Contrary to most countries in the European late autumn this is simply not true. We live in one of the few countries on earth able to solve its remaining problems in a technocratic fashion, engaging in an unexcited and factual discourse, without taking recourse to backward looking ideologies of the class war or nationalist variety.

Peter Kurer is a partner with the private equity firm BLR & Partners AG. He studied law and political science at the University of Zurich and the University of Chicago and started his professional career with the international law firm of Baker & McKenzie where he became a partner in 1985. Since 1990, Peter Kurer was a founding partner of the Zurich law firm Homburger where he headed the Corporate Law Practice Group. He specialized in M&A and corporate law and also served on a number of boards of public and private companies.
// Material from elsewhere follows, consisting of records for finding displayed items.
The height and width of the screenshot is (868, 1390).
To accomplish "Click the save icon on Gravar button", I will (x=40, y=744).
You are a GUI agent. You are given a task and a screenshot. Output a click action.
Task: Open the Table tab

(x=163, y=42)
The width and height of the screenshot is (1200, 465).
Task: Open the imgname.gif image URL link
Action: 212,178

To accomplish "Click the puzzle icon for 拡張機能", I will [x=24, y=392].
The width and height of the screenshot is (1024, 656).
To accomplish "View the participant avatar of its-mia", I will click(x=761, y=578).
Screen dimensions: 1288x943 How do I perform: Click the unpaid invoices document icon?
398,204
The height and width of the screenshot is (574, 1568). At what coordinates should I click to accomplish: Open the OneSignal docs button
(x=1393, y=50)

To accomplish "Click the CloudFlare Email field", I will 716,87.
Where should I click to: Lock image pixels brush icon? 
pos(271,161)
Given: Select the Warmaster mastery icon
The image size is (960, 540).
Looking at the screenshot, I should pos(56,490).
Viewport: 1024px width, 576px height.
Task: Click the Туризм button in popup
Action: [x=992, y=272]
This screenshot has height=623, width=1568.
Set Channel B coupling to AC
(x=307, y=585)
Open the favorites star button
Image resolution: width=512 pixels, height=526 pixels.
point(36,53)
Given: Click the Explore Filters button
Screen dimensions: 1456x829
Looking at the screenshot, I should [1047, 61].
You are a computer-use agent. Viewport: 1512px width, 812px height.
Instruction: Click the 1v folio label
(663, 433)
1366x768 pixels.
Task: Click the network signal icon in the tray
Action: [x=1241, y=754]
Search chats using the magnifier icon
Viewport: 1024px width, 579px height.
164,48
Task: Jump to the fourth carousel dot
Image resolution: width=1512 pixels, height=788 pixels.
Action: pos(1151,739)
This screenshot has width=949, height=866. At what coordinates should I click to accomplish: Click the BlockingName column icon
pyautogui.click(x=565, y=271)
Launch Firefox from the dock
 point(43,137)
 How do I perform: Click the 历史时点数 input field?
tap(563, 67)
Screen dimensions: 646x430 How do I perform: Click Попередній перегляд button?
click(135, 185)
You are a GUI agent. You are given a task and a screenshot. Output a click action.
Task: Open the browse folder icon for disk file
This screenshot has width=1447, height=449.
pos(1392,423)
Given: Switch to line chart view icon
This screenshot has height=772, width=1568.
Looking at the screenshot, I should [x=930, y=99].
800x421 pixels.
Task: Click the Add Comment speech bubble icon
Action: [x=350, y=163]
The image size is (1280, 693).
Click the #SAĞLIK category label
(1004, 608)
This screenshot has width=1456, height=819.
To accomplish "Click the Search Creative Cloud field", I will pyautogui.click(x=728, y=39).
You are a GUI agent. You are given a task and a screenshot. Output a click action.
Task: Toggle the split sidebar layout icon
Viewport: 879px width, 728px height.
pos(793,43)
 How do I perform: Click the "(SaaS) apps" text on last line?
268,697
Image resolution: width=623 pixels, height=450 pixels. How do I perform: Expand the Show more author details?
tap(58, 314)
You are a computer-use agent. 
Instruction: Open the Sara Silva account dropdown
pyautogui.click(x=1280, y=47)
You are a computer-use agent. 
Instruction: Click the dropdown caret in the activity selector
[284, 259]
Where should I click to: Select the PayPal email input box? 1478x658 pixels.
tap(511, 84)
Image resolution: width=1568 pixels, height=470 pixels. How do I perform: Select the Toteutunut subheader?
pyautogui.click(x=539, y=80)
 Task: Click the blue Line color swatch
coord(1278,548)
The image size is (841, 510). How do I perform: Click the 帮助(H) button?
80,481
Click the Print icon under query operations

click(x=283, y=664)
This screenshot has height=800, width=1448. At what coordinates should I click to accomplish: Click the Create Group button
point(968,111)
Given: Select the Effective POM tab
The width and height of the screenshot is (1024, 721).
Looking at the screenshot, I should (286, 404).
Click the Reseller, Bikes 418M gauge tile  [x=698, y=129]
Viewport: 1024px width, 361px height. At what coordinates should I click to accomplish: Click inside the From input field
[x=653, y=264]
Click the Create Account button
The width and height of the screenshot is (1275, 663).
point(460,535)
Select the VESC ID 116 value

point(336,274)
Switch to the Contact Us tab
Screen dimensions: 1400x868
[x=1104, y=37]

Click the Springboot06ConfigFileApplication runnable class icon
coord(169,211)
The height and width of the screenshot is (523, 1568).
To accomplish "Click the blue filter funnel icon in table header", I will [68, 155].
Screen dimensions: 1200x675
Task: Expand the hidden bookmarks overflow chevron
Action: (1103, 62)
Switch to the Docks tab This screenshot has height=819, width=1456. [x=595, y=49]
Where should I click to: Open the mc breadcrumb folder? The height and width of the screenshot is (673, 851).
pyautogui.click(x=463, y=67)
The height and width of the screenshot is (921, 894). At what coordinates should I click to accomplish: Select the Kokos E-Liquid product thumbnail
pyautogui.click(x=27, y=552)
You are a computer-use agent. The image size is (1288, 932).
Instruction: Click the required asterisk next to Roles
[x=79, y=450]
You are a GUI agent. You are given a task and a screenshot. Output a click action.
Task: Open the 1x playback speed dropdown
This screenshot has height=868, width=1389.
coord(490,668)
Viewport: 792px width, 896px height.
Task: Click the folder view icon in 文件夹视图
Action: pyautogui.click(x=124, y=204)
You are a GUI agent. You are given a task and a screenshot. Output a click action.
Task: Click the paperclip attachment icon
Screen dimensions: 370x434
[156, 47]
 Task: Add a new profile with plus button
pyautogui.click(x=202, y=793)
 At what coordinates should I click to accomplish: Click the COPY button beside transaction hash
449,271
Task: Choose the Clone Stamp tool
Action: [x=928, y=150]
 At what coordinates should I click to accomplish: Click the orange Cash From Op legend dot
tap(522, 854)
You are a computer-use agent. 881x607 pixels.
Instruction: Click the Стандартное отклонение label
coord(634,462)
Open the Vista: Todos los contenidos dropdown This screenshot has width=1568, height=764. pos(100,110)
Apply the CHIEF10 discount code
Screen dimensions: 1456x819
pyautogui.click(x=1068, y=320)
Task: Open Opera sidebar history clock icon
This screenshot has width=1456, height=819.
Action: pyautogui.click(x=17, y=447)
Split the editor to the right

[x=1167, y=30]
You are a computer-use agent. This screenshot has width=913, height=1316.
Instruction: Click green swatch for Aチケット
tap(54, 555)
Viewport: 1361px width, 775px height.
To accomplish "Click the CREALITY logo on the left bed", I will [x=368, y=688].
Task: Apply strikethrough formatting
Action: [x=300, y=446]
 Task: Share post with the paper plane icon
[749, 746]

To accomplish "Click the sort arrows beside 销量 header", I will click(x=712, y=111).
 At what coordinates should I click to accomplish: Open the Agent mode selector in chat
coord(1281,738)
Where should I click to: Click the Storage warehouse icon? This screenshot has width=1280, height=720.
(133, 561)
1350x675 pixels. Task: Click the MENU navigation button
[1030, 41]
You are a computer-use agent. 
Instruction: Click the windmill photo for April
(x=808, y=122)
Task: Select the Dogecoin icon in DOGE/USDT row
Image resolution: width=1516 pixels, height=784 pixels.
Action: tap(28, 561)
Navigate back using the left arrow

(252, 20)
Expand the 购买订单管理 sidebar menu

In 2001, Peter Kurer joined UBS as General Counsel and member of the Group Executive Board. He served as the chairman of the bank during the crisis of 2008-2009 and then retired. He now is also chairman of Kein & Aber, a Swiss book publisher, sits on a number of boards, and acts as independent advisor. Peter Kurer writes and speaks frequently on M&A topics, corporate governance issues, and legal and compliance risk management.

His new book «Legal and Compliance Risk: a Strategic Response to a Rising Threat for Global Business» was published by Oxford University Press in February 2015.